◆ **DIRECTIONS FOR THIS TASK**:
Print word for word the first line of the records below and every following line through the one containing "Click the word"; print nothing else.

◆ **RECORD EXTRACTS**:
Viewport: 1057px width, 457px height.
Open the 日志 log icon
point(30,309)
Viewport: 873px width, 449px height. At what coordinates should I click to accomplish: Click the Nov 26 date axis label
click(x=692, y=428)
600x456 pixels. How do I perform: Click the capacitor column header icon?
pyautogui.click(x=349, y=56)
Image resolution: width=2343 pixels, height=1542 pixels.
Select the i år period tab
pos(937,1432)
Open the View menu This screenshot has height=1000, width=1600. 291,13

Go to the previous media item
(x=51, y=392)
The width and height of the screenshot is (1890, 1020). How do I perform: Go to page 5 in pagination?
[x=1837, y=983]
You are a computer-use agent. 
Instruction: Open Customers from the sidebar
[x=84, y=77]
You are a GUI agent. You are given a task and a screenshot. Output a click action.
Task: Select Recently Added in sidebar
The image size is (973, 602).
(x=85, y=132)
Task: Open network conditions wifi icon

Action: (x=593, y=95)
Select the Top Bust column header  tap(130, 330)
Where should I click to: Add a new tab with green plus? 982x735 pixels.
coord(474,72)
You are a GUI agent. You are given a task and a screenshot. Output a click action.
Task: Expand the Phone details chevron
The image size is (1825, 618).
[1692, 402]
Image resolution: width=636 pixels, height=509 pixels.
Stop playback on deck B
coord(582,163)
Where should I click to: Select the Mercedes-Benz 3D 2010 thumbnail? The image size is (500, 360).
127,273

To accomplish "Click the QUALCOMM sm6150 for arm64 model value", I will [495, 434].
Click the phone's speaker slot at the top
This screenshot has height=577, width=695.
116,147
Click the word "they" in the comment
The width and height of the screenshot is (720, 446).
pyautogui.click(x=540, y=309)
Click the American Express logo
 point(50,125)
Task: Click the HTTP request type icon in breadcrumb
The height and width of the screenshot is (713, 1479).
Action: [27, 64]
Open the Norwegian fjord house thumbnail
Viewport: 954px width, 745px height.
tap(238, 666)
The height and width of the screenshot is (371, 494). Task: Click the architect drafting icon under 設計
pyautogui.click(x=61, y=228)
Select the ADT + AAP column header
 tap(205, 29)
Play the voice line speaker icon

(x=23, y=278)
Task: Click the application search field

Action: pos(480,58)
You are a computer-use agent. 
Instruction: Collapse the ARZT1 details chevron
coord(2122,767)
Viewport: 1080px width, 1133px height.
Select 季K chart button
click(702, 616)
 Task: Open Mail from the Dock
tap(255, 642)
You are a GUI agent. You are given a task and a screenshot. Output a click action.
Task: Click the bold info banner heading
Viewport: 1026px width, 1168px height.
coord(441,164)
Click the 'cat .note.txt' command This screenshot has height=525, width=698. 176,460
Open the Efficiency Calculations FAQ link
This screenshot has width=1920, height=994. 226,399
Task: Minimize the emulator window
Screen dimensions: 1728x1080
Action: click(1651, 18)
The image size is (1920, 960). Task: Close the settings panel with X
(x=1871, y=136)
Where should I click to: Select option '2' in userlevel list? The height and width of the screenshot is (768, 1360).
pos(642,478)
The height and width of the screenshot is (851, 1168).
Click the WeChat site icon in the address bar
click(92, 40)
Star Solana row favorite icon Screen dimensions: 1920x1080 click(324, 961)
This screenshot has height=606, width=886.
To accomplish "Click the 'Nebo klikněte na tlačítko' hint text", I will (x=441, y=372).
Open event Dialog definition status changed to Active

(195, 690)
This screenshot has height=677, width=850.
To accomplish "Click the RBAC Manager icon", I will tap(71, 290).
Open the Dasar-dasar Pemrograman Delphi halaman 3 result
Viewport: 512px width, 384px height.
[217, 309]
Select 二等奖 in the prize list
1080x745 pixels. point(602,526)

◆ **SOLUTION TO THE EXERCISE**:
Viewport: 1057px width, 457px height.
Open the 日志 log icon
point(30,309)
Viewport: 873px width, 449px height. At what coordinates should I click to accomplish: Click the Nov 26 date axis label
click(x=692, y=428)
600x456 pixels. How do I perform: Click the capacitor column header icon?
pyautogui.click(x=349, y=56)
Image resolution: width=2343 pixels, height=1542 pixels.
Select the i år period tab
pos(937,1432)
Open the View menu This screenshot has height=1000, width=1600. 291,13

Go to the previous media item
(x=51, y=392)
The width and height of the screenshot is (1890, 1020). How do I perform: Go to page 5 in pagination?
[x=1837, y=983]
You are a computer-use agent. 
Instruction: Open Customers from the sidebar
[x=84, y=77]
You are a GUI agent. You are given a task and a screenshot. Output a click action.
Task: Select Recently Added in sidebar
The image size is (973, 602).
(x=85, y=132)
Task: Open network conditions wifi icon

Action: (x=593, y=95)
Select the Top Bust column header  tap(130, 330)
Where should I click to: Add a new tab with green plus? 982x735 pixels.
coord(474,72)
You are a GUI agent. You are given a task and a screenshot. Output a click action.
Task: Expand the Phone details chevron
The image size is (1825, 618).
[1692, 402]
Image resolution: width=636 pixels, height=509 pixels.
Stop playback on deck B
coord(582,163)
Where should I click to: Select the Mercedes-Benz 3D 2010 thumbnail? The image size is (500, 360).
127,273

To accomplish "Click the QUALCOMM sm6150 for arm64 model value", I will [495, 434].
Click the phone's speaker slot at the top
This screenshot has height=577, width=695.
116,147
Click the word "they" in the comment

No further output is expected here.